Arla smiled. Even though it had been one night, she had missed sleeping in this room. The room she and Ben had made together. Arla’s phone vibrated from the low battery notification. She would usually put on her favorite radio station while she showered, but she hadn’t charged her phone since the night before. Her head cocked as she walked to her side of the bed. Her eyes followed her phone charger up from the floor, to the corner of her pillow. Every morning when Arla unplugged her phone she tucked it under the pillow so she didn’t have to dig around for it the next night. Unless Ben had really been shooting for the Good Scout Award, it would have appeared that he hadn’t slept this bed last night either. Arla threw her phone on the charger, and removed Ben’s sweatshirt tossing it on his pillows. She watched as the charger fell from her pillow. Nodding to herself, Arla reached down to grab a pair of old jeans and a tank top from her bottom drawer. Closing the bottom drawer with her foot, Arla opened the top drawer for her a pair of panties and a cloth bra. 

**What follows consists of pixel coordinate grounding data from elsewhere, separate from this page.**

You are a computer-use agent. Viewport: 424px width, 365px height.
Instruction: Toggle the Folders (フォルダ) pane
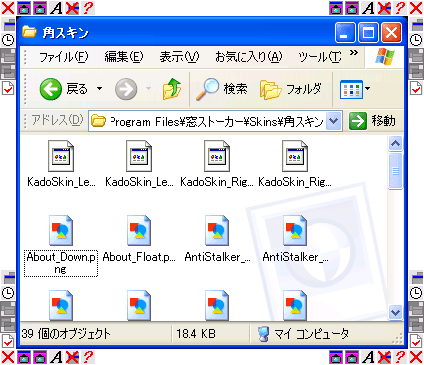pos(291,89)
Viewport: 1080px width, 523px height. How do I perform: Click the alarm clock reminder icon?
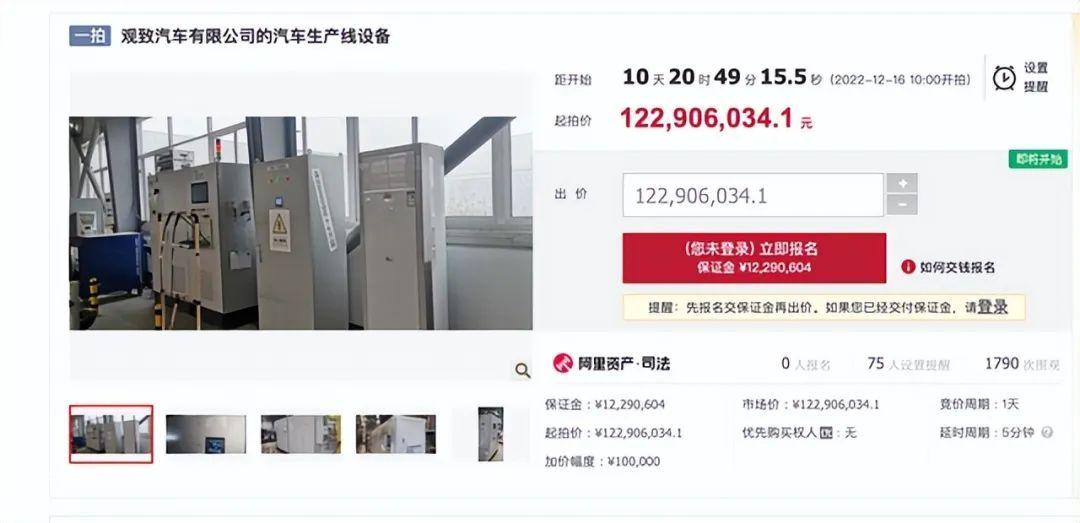tap(1004, 78)
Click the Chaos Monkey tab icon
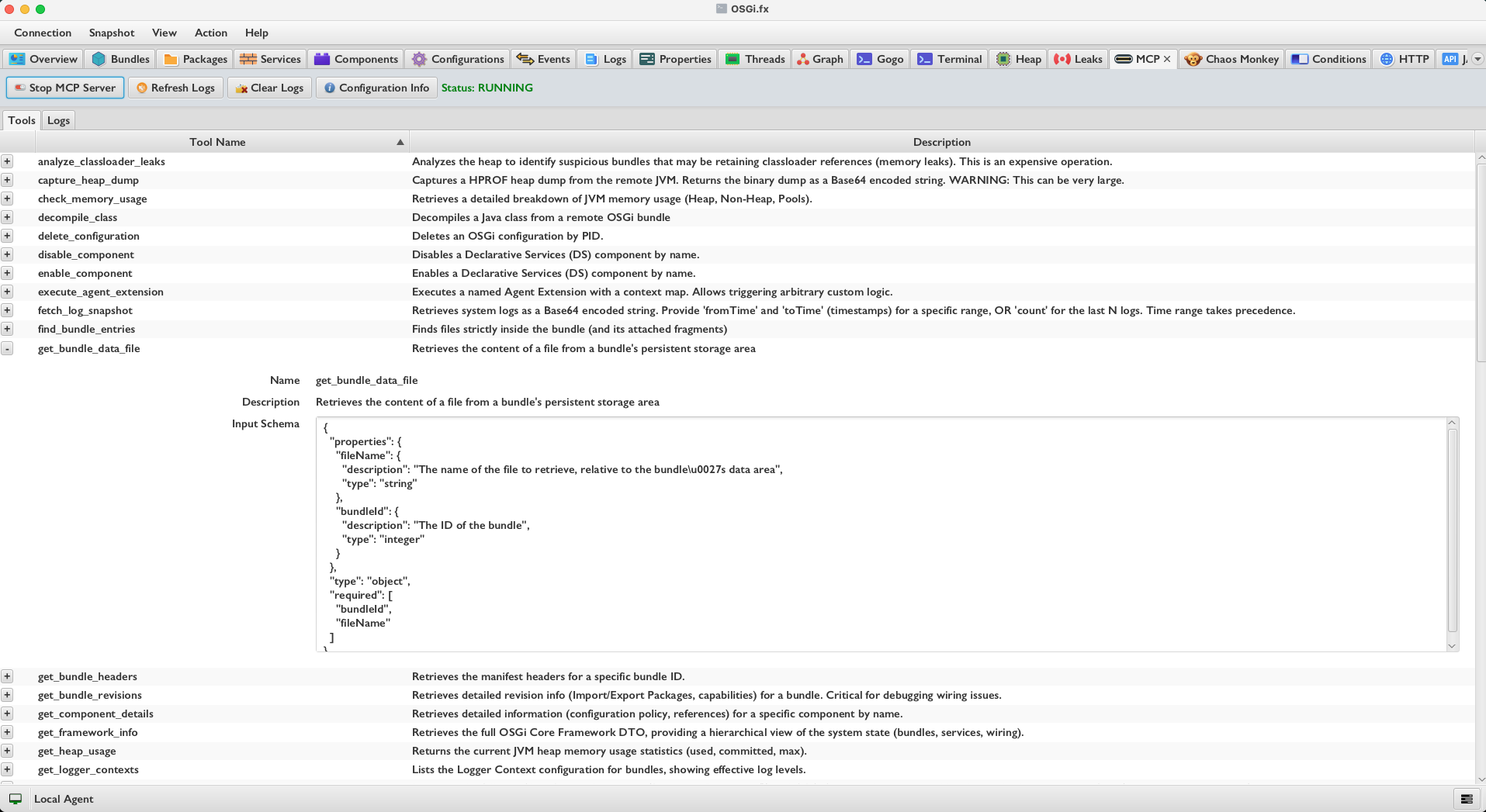The height and width of the screenshot is (812, 1486). click(x=1193, y=59)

After stacking her clothes neatly in the bathroom, Arla turned on the water to let it warm up. Crossing the hallway, she pushed the door to Ben’s office all the way open. A laugh escaped as Arla saw the ruffled blanket and deformed decorative pillow on her boyfriend’s loveseat. Hurrying across the hall, Arla returned to the bathroom and hopped in the shower. She might even have time to figure out dinner at this rate. 

Ben walked through the backdoor welcomed to an orchestra appealing for emotion. Placing a few bags of fish down in the hallway mat, Ben headed toward the stairs. He wasn’t too surprised to see an empty couch. The smell of barbeque crept down the stairs. In three steps Ben reached the door. Opening it slowly he peered forward. There was Arla in her apron from last night bopping around the kitchen, conducting an invisible orchestra with her tongs and meat brush. 

“Scuse me,” Ben said, “is it too late to take me seat at the show?” 

Arla turned around dropping her brush onto the counter top, her tong-clag hand stretched across her chest. “You were supposed to call me!” 

“I did,” Ben said, entering the room. “It went straight to voicemail. I figured you were taking a nap.” 

“Hmm,” Arla said, “that’s odd.” 

Ben walked over behind her as she looked on the counter, wrapping his arms around her. 

“Hello to you too,” he whispered in her ear. 

“Hi,” she said leaning against him. “Extra hello to you,” she said as Ben’s arm slid further down her apron. 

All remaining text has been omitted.